Чем пахнет казарма? В день прибытия новобранцев, как уже описывалось, – это знакомый, но непривычный запах известки, отдающий строгостью, неизвестностью грядущего дня. Скоро к нему примешивается неповторимый аромат сырых портянок, гуталина и непросыхающих полов, которые не дают покоя старшине, кажется, только и думающему, кому бы вручить лентяйку. Но в тот день к этой уже устоявшейся микроатмосфере армейского общежития как-то незаметно вкрался душок, знакомый, но совершенно неуместного свойства. Войдя после занятий на плацу в казарму, мы начали подозрительно озираться, шушукаться, а иной – пошевеливать ноздрями, как, вроде бы, охотничья собака, верхним чутьем взявшая добычу и готовая принять стойку. Это длилось с полчаса. Наш сержант, чувствовалось, был в растерянности. А после того, как капитан взбучил его, указав на противоречащий уставу и солдатскому обонянию в условиях жилища компонент, он стал суетливо ходить между рядами, заглядывая под койки, под тумбочки; скоро, как тот гончак, взял след, и вот уже его поиски увенчались успехом – стоит перед открытой дверцей тумбочки между койками в середине ряда.

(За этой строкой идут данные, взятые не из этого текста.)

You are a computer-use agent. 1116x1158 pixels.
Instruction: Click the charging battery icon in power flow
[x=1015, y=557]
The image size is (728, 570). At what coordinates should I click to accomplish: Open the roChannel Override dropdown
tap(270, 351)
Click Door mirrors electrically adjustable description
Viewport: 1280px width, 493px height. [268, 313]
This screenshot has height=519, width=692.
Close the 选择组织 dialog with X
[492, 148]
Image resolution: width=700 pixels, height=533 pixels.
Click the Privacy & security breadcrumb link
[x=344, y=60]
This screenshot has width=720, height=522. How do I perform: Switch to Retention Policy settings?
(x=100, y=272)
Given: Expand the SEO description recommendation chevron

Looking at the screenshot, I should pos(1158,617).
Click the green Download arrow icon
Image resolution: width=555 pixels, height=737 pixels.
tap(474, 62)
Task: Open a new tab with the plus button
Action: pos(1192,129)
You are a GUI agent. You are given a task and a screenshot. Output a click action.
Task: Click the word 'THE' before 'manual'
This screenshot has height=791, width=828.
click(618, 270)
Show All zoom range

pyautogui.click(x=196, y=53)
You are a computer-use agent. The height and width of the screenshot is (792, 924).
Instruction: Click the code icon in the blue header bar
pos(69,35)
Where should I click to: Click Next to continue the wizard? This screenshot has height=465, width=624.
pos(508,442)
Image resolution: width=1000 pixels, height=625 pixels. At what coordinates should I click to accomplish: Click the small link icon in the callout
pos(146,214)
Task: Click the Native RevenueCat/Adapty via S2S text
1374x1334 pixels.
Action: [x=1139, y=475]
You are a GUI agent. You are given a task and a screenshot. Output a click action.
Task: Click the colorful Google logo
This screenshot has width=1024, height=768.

– Чья тумбочка? – зычно кричит сержант на всю казарму.

Все тянут шеи, глядя в его сторону.

– Я спрашиваю, чья тумбочка? – грозно повторяет сержант.

– Рыбакова, – подсказывают ему.

Рыбаков, мирно сидевший в задумчивости на табуретке у окна, встал.

– Моя.

– А ну-ка бегом сюда!

За хозяином тумбочки потянулись все, кто в казарме.

– Это что? – зло спрашивает сержант, тыча пальцем в бумажный сверточек на полке тумбочки.

Рыбаков молчит.

– Я спрашиваю, что это?

– Кало, – тихо признается оробевший паренек.

– Какое кало? Ты что, сдурел, говно в тумбочке держать?

Накануне нам объявили: завтра медосмотр; с утра сдаем анализы, а потом проверка на педикулез, кожные заболевания, взвешивание. Не прошло еще и недели после нашего прибытия, к солдатскому рациону мы только еще привыкаем, неспроста многие, если остались деньги после дороги, из-за обеденного стола тут же, пока не дана команда: «Выходи строиться!», торопятся в буфет при столовой, добрать недостаток пряниками, сластями. У кого-то напрочь сбились физиологические ритмы, у кого-то расстройство желудка, а у другого, наоборот, – запор. Видно, Рыбаков не был исключением. С утра пораньше в день обещанного медосмотра он вернулся из туалета, пряча в рукаве завернутый в бумагу спичечный коробок, заготовку к тем анализам. Но случилась какая-то заминка с медосмотром, так что сверточек, то ли забытый, то ли с умыслом – впрок, лежал в уголке тумбочки, испуская естественный дух свой.

– Быстро забирай и в сортир, – командует сержант. – Василий Иванович, поступая в академию, сдал кровь, мочу, да математику не смог сдать. А ты что, побоялся, что кало свое не сдашь?

Под дружный хохот собравшихся Рыбаков торопится выполнить указание: двумя пальцами держит сверточек, отвел руку в сторону, словно это чье-то чужое, и он боится выпачкаться; все расступаются перед ним, пропуская, когда он направляется к двери.

– Стой! – кричит вдруг сержант.

Тот остановился, все с отведенной рукой, не оборачиваясь, словно боясь расплескать, лишь голову слегка повернул через плечо.

– Может, у тебя и пузырек здесь остался еще?

– Нет, – бормочет Рыбаков.

Дневальный заключил нос в кулак, толкая дверь ногой, отступил в сторону. Рыбаков вышел, хлопнув за собой дверью.

– Открой, открой, – кричит сержант дневальному. – Пусть проветрит, а то сейчас товарищ капитан придет, вздрючит меня.

Он доложит позже:

– Товарищ капитан, причина запаха выявлена и искоренена.

А запасливому собрату нашему после этого казуса мы частенько задавали вопрос: «Ну что, математику сдал?»